Dans le culte des ancêtres, les Chinois pratiquaient la nécromancie par le biais des tortues : c’est le principe de la scapulomancie qui est la divination par l’interprétation des os éclatés à la chaleur. Pour ce faire, ils inscrivaient sur un morceau de la carapace d’une tortue la question qu’ils désiraient poser aux ancêtres, puis jetaient ce morceau dans les flammes. Le craquellement du morceau de carapace sous l’effet de la chaleur donnait la réponse des ancêtres. Après cette épreuve du feu, on confiait le morceau brûlé à un collège divinatoire qui interprétait les craquelures.[1]
Pour les hindous, la tortue géante est aux origines de la fondation du monde.
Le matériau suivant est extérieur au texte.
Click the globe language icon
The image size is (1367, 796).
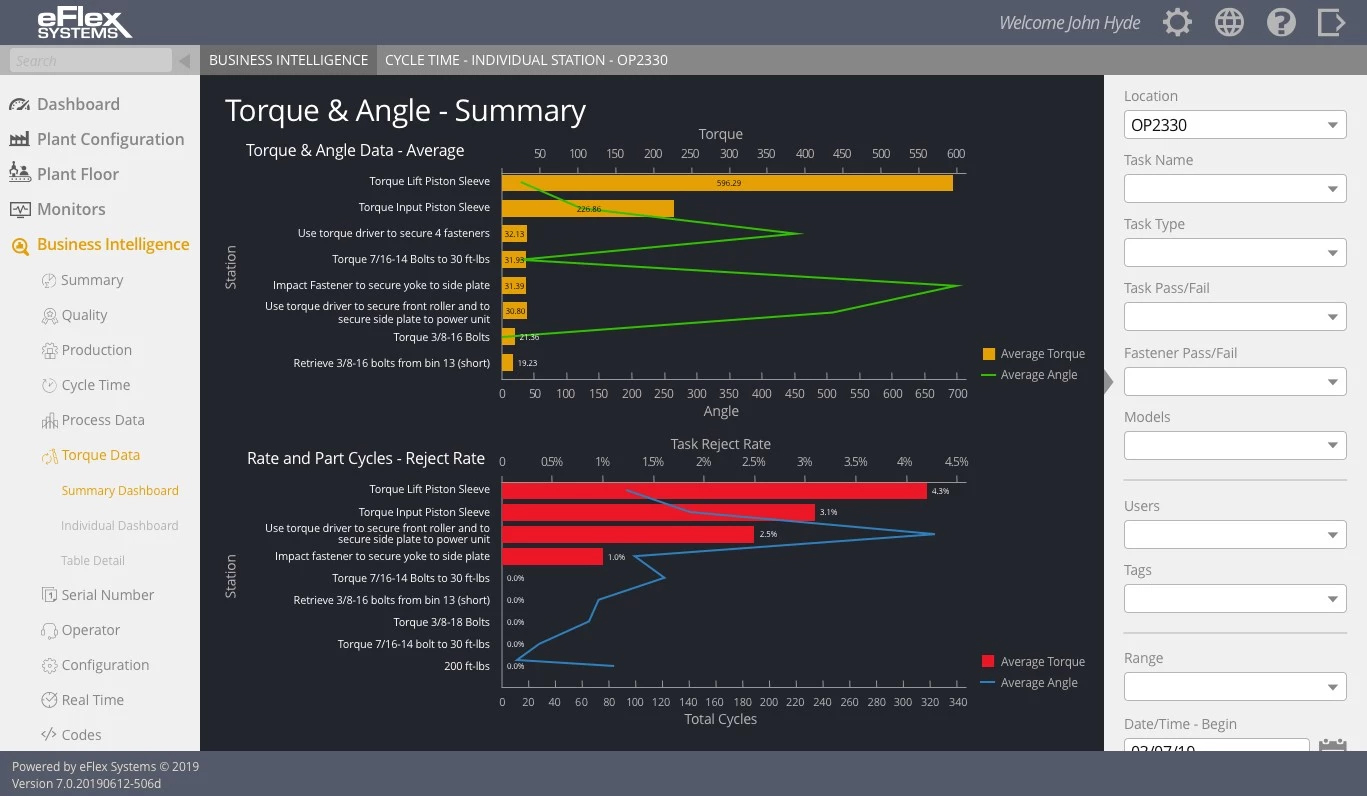coord(1229,21)

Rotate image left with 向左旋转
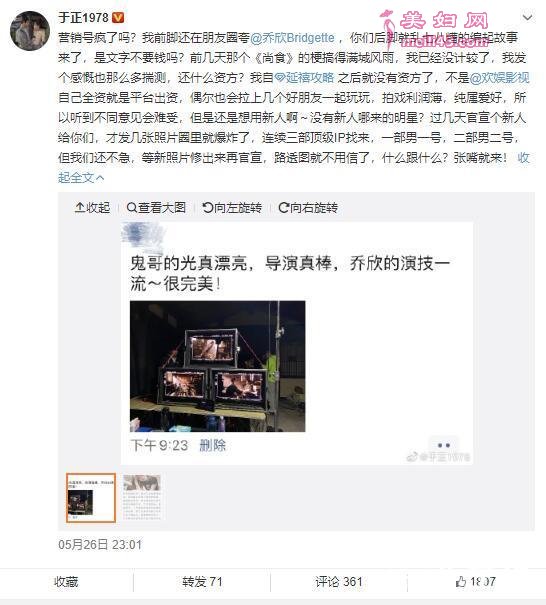point(232,208)
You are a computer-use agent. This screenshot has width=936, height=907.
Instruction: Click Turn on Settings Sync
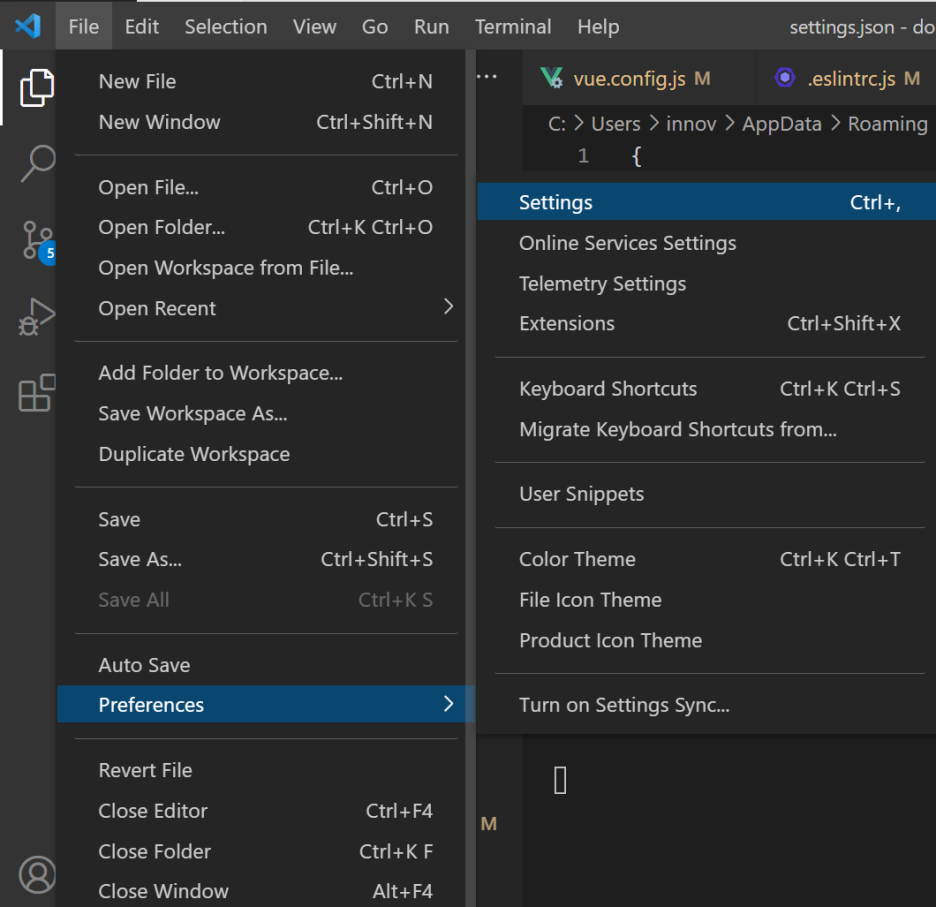click(x=624, y=705)
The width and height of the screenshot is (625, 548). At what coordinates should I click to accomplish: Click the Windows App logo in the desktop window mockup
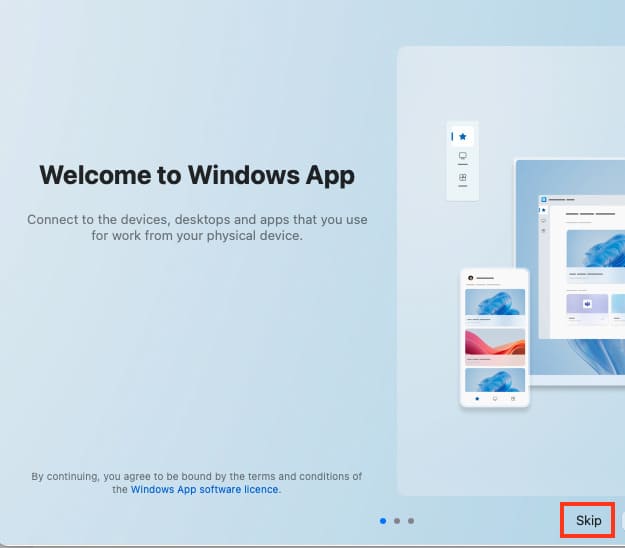[x=544, y=200]
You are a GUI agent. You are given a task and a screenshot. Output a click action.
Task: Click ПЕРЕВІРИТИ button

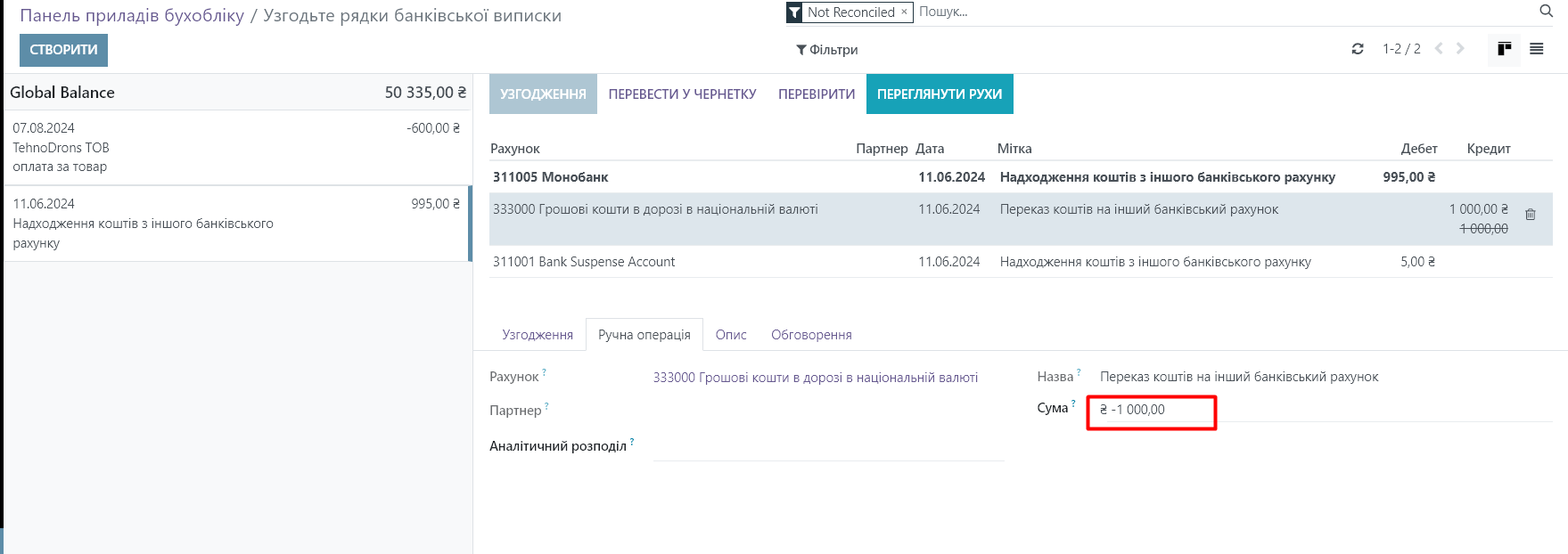pos(817,94)
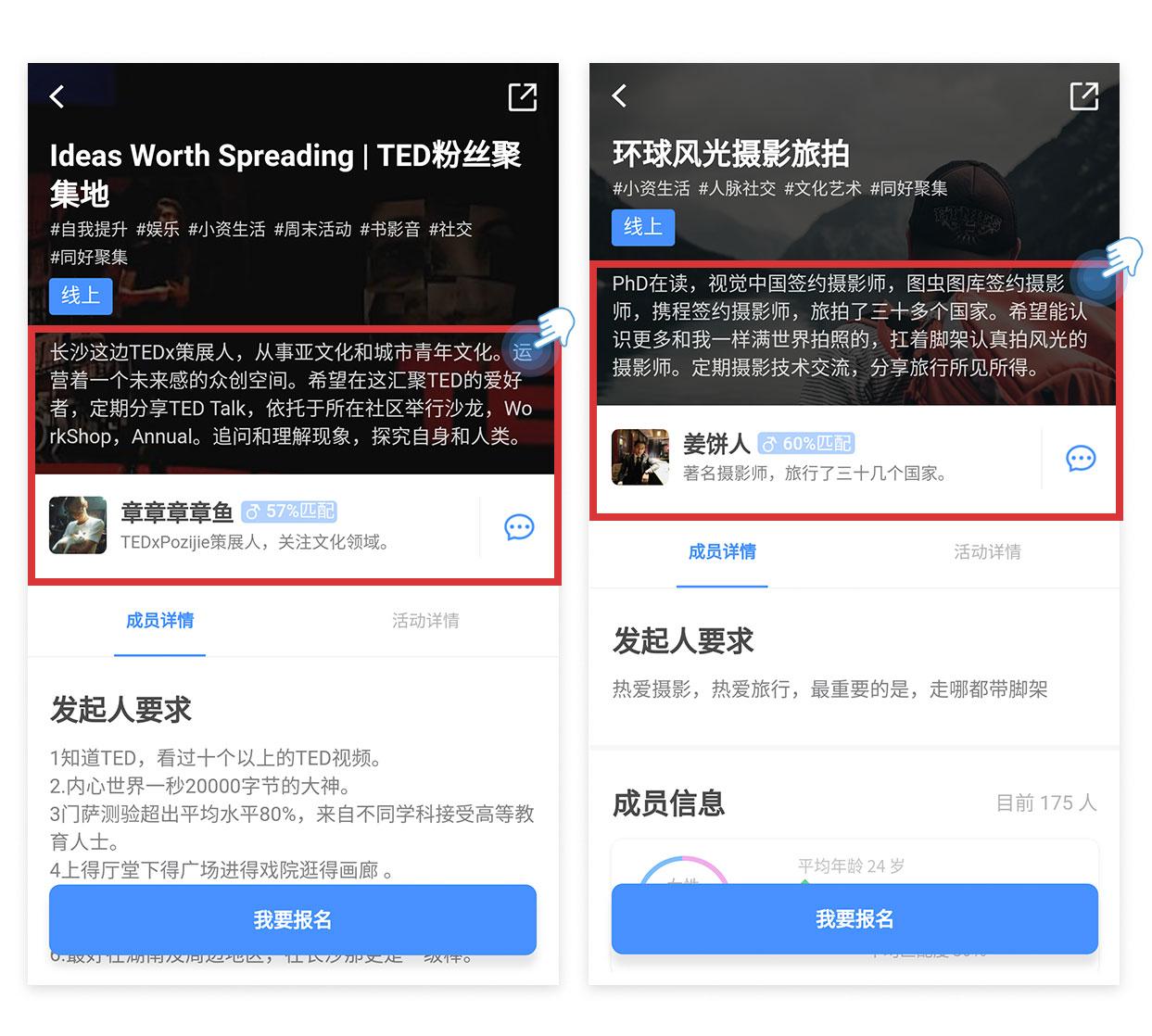Open chat with 章章章章鱼

pos(519,527)
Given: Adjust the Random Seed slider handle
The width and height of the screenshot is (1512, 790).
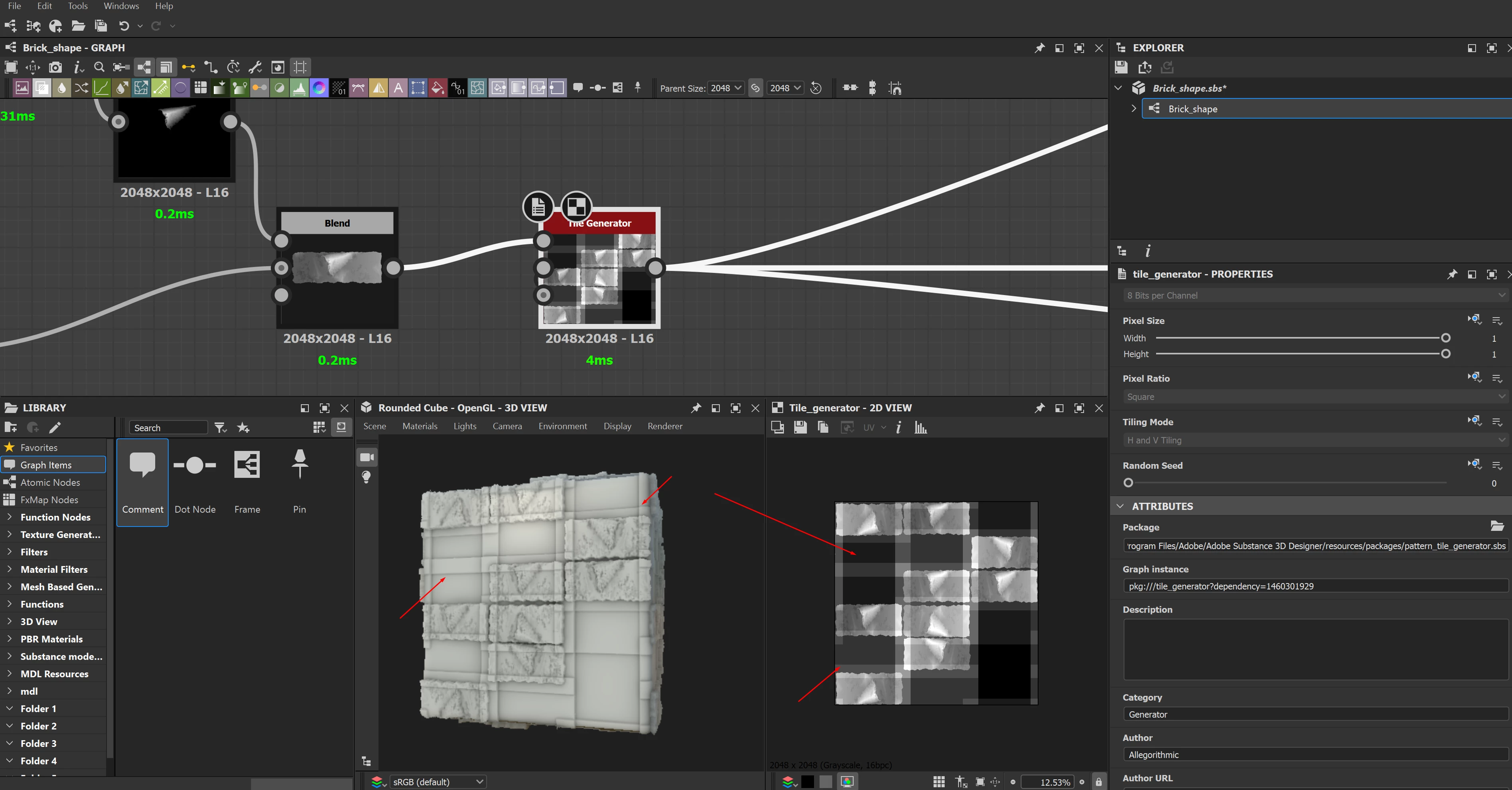Looking at the screenshot, I should tap(1128, 483).
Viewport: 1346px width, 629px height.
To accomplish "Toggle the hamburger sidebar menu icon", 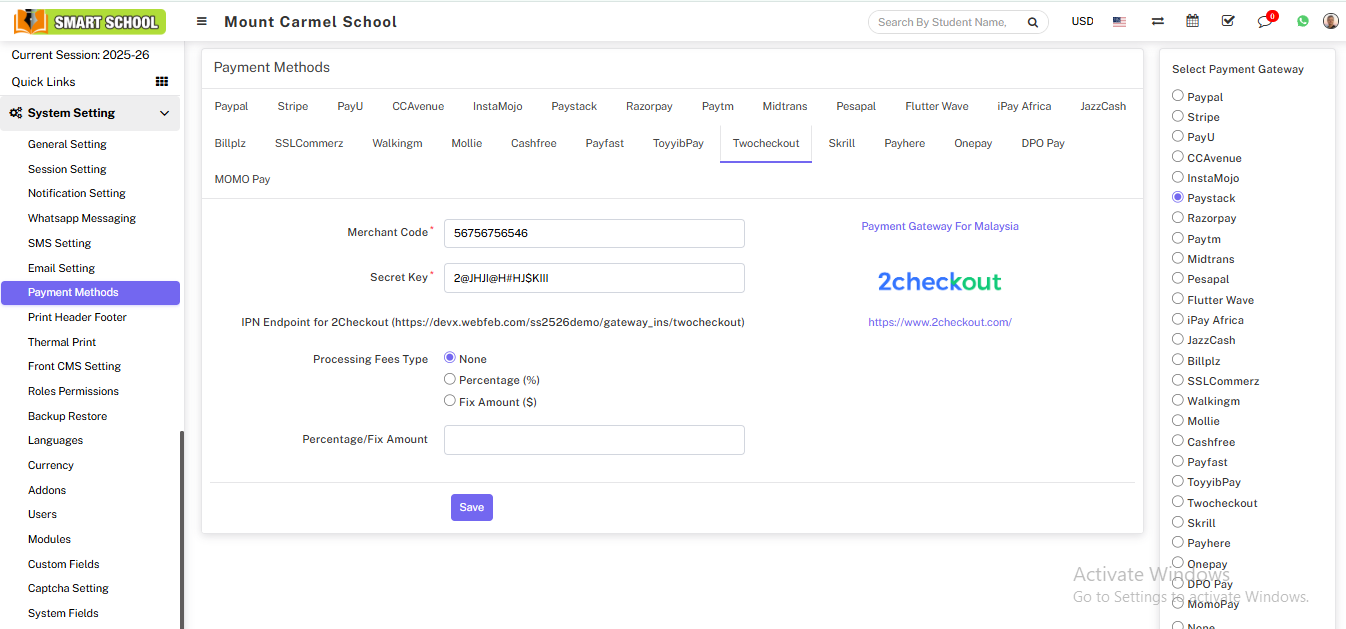I will tap(202, 21).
Elle porte sur son dos quatre éléphants qui soutiennent notre sphère, ce qui confère à l’ensemble la mobilité et sa lenteur intemporelle !
Aux Îles Galapagos, au nord Est de l’Océan Pacifique, la plus forte impression que dégagent ces fascinantes créatures est celle de l’âge : longévité, résistance infinie.
L’écrivain Herman Melville évoquant ces îles dites « enchantées » mais plutôt d’une horrible désolation, doutait qu’aucune autre créature puisse vivre ou respirer aussi longtemps que la tortue en ces lieux.
Et il ajoutait : « outre sa faculté bien connue de rester en vie sans absorber aucune nourriture pendant une année entière, que dire de l’armure inexpugnable de sa cotte de mailles vivante ? Quel autre corps possède une telle citadelle où résister aux assauts du temps ? »
Par contre Melville n’accordait aucun crédit à cette superstition terrifiante de certains marins qui à la vue des énormes animaux habitant ces lieux, croyaient « sincèrement que tous les méchants officiers de marine – et tout spécialement les commodores et les capitaines – sont, à leur mort (et dans certains cas avant leur mort), transformés en tortues et, partant, condamnés à rester sur ces brûlantes aridités, seuls et uniques seigneurs de l’Asphalte ». [2]
Plus philosophique demeure la conviction, à tant regarder le mouvement de ces reptiles sur leurs quatre pattes, qu’il est bon de se déplacer lentement et sûrement. « Hâte-toi lentement ! » dit-on, par traduction de la locution latine : « Festina lente ». Cet oxymore était l’expression favorite de l’empereur romain Auguste qui en avait fait une ligne de réflexion dans sa prise de décision.
Ce conseil sur le bon usage du temps a été souvent adopté par de nombreux personnages ou familles, notamment Cosme de Médicis, grand-duc Toscane (1519/1574) qui la prit pour devise et l’illustrait par l’emblème de la tortue portant une voile sur sa carapace.
Mais n’oublions pas la dimension maçonnique de « Festina lente » : cette exhortation marque les conditions de la démarche initiatique que doit suivre tout Apprenti : prendre le temps de réfléchir, de se charger du poids des symboles et d’aller de manière sereine mais sans hâte vers l’Orient… Éternel !
[1] Un exemple de cette pratique, datant de la période Shang, est notamment visible au Musée Guimet à Paris.